Souetre E, Lozet H, Martin P, Lecanu J P, Gauthier J M, Beuzen J N, Ravily V
BENEFIT, Clinical Economics and Quality of Life, Asnières.
Therapie. 1993 Mar-Apr;48(2):81-8.
The goal of our study was to explore the impact of various antidepressant drugs on the relative risk of work loss in depressed patients. 1,852 depressed patients (DSM III-R) were observed using a "cross-sectional" design. Patients were included into five groups: patients without antidepressant treatment, patients treated with one of the main antidepressant drugs in France (amineptine amitriptyline, clomipramine and fluoxetine).

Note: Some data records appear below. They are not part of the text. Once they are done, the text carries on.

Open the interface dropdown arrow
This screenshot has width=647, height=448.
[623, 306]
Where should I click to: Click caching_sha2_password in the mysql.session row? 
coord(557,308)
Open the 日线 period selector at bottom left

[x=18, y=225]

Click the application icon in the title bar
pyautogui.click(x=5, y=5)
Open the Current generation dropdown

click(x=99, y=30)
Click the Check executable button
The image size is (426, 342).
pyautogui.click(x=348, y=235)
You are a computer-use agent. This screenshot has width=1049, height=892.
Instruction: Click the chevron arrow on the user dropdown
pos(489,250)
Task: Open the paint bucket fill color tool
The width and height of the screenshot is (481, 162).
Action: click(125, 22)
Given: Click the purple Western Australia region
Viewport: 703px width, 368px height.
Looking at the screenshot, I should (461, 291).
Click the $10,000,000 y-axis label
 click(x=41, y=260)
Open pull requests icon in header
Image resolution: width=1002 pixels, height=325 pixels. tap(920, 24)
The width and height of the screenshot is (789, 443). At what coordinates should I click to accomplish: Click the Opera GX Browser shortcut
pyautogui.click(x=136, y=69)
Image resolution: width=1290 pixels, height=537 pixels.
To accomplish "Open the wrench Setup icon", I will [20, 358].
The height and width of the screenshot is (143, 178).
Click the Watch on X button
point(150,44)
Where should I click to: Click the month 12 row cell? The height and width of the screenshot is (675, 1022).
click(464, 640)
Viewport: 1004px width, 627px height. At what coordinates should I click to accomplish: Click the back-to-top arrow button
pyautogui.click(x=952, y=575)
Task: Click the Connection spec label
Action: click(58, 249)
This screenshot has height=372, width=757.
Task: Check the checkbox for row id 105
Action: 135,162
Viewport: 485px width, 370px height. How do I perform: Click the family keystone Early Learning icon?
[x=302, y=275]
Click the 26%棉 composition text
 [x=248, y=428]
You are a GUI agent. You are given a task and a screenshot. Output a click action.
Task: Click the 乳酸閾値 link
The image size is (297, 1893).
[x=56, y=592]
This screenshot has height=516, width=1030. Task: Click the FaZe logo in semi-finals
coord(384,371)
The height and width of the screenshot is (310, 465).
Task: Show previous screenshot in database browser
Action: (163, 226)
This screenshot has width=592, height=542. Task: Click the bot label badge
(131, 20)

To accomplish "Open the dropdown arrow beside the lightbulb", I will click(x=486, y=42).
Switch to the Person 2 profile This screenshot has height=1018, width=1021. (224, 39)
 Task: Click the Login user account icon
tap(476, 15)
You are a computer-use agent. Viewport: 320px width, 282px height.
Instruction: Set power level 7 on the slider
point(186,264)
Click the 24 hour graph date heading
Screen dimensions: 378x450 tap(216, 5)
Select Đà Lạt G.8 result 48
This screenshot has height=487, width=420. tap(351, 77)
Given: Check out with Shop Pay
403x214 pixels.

Primary variables were the depression intensity (Hamilton scores) and job status (work loss). The other parameters (clinical, demographic, economic, therapeutic) were used as potentially predicting variables. Data have been collected through a network of 295 physicians (GP, Psychiatrists). The main socio-demographic characteristics of treated and untreated depressive patients, either working or absent from work, were predominantly female and city dwellers. A significant difference was found between working patients and work loss in terms of professional characteristics, i.e. type of employment (p < 0.001), type of employer (p < 0.05), level of responsibility (p < 0.01) and type of remuneration (p < 0.01). We found a positive correlation between depression severity and the risk of work loss (R2 = 0.86, p < 0.001). This risk was significantly lower with fluoxetine compared to other treatments. Pooling these data with data from clinical trials led to a saving of 2.4 days (vs clomipramine) to 4.7 days (vs amitriptyline) (p < 0.05, respectively) of work loss per patient for a 8-week treatment period.